Barack Obama has an exotic background, and it would be odd if some people weren’t unsettled by it. During the campaign, he made a virtue of his unusual upbringing. He was at once from the middle of the country (Kansas) and from its remotest edge (Hawaii). He was both black and white. He was a Protestant brought up among Muslims. He seemed to have family on every continent. Like St Paul, he made a virtue of being all things to all men.
On one level, the strategy worked brilliantly. But it could hardly fail to leave a chunk of people feeling that Obama wasn’t exactly a regular guy. Hence, for example, the surprising number of Americans who question whether he was born in the US (see here).
But if conservatives should accept that some of the attacks on the forty-fourth president are discreditable, Lefties ought, by the same token, to concede that the overwhelming majority of the president’s opponents are not motivated by personal dislike. Rather, they have reached a considered view that he is making a series of expensive and lasting mistakes. They are alarmed - with reason - at the colossal debt he is running up (see here). They point out that he was elected on a promise of tax-cuts.
In other words, it would be silly to deny that some of the attacks on Obama are racist – and this is disgraceful. However, most opponents to Obama are not racist, and Obama’s supporters should not try to close down debate by insisting that they are.
Rent-a-gob Parmjit Dhanda has a fair go at ‘most bare-faced misrepresentation of an argument’ in the Daily Mirror:
It’s excusing racism. He is implying if you have what he calls an ‘exotic’ background you can be treated differently.
When clearly it’s nothing of the sort. But Jayson Blair wannabe Macintyre takes it a whole leap further.
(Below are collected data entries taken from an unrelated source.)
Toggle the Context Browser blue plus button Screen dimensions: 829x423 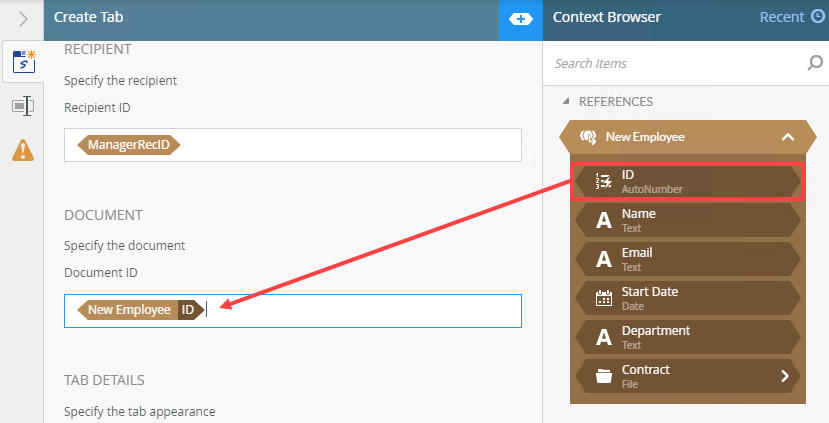tap(521, 18)
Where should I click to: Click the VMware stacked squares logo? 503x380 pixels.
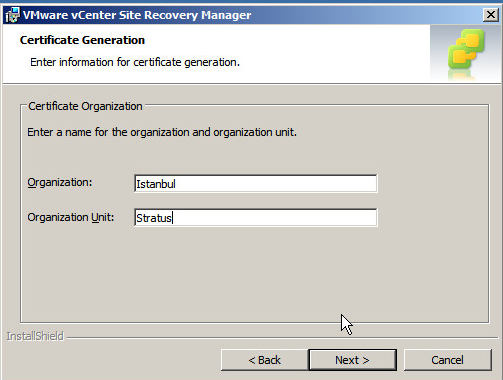coord(466,50)
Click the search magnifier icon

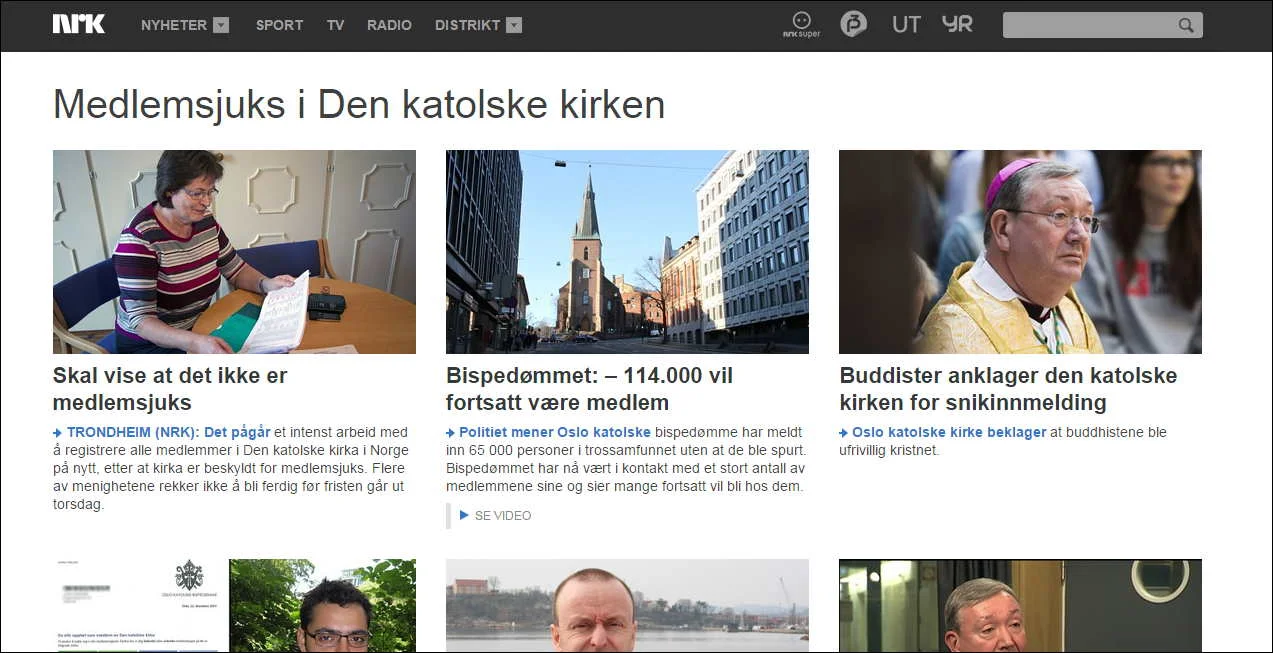pos(1185,25)
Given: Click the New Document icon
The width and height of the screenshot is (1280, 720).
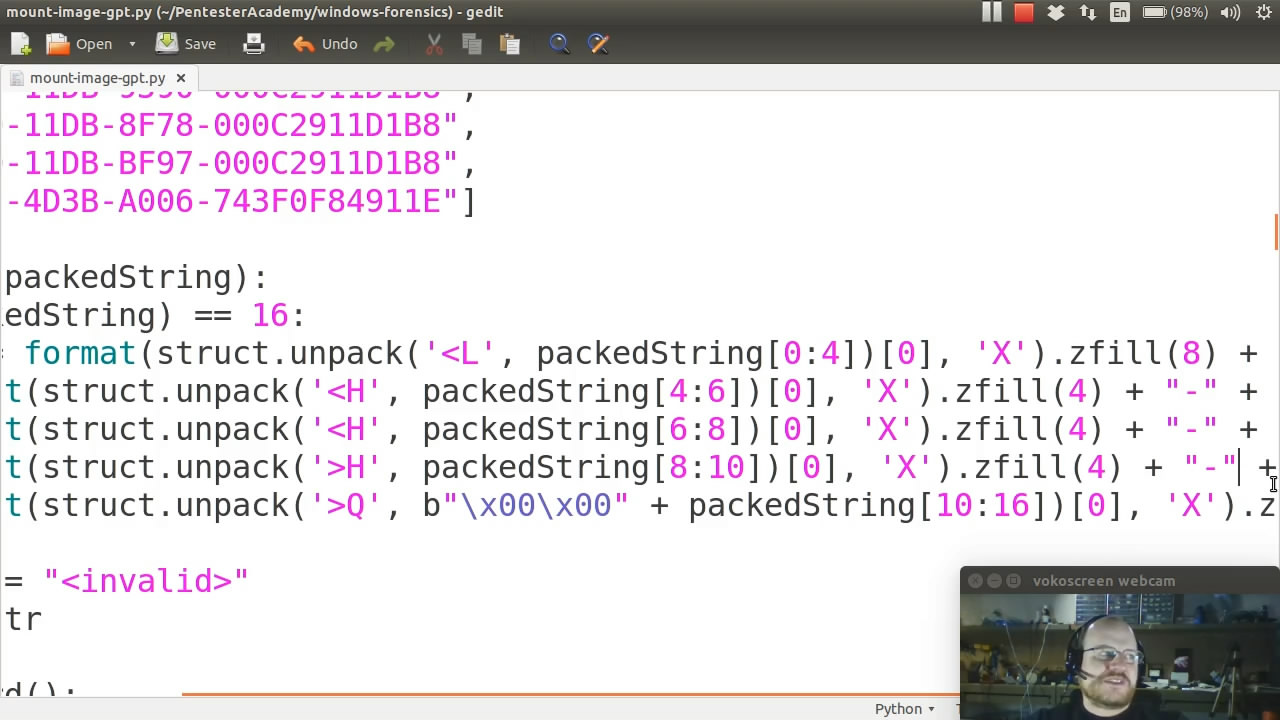Looking at the screenshot, I should point(21,44).
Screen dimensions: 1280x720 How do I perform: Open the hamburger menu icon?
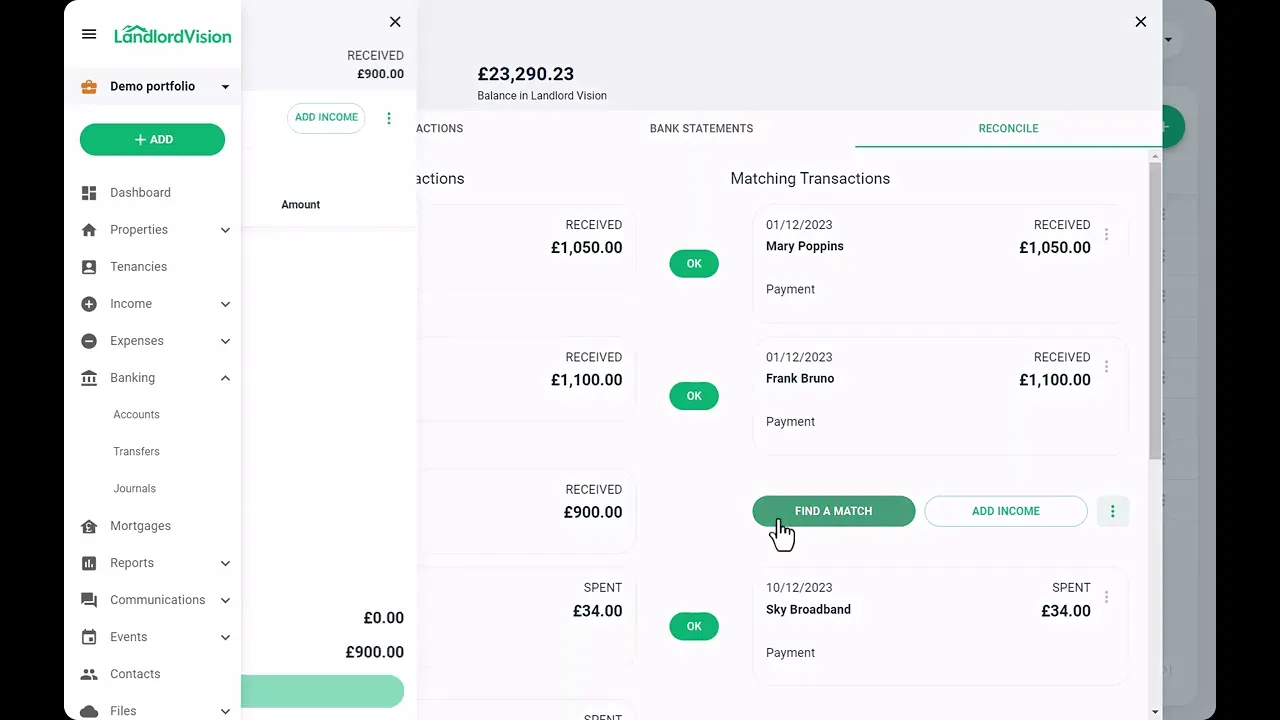89,34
I believe the Conservative Party is institutionally racist. I always have done. I have witnessed too many "jokes" or sideways looks when talking about immigration with Tories -- and done too much research into racism in the party over the years -- to think otherwise. But many would disagree.
I would ask those people to read Daniel Hannan's blog for the Telegraph (not some dodgy recording at a Monday Club meeting, but words written down by him), on the question, raised correctly by the former president Jimmy Carter, of whether the rows in the US over President Obama's health-care plans are fuelled by an unspoken racism (which they are).
Hannan neatly proves Carter's point by saying:
"Barack Obama has an exotic background and it would be odd if some people weren't unsettled by it."
"[Obama seems to] have family on every continent".
"[I]t could hardly fail to leave a chunk of people feeling that Obama wasn't exactly a regular guy."
First things first, Obama does have an exotic background. Born in Hawaii, to a Kenyan father and mother from Kansas, he was brought up partly in Indonesia. To almost anyone that would be an exotic background – let alone to how it plays in Peoria. The idea – further articulated in the comments by Mehdi Hassan – that the phrase ‘exotic background’ is code for being a racist is particularly ridiculous.
Particularly and especially ridiculous because Barack Obama himself says that he has an exotic background.
''I have an unusual name and an exotic background, but my values are essentially American values,'' Mr. Obama said. ''I'm rooted in the African-American community, but I'm not limited by it. I think this election shows that.''
Second, and more importantly, writing a post strongly implying that Dan Hannan is a racist, and justifying that implication by selective quotation and misrepresentation is, what, defamatory, false, based on nothing but smear and innuendo and vaguely grubby. Even if it’s not literally the case, you can see why Dan assumed Macintyre was a Labour spin doctor can’t you? He’s got all the attributes.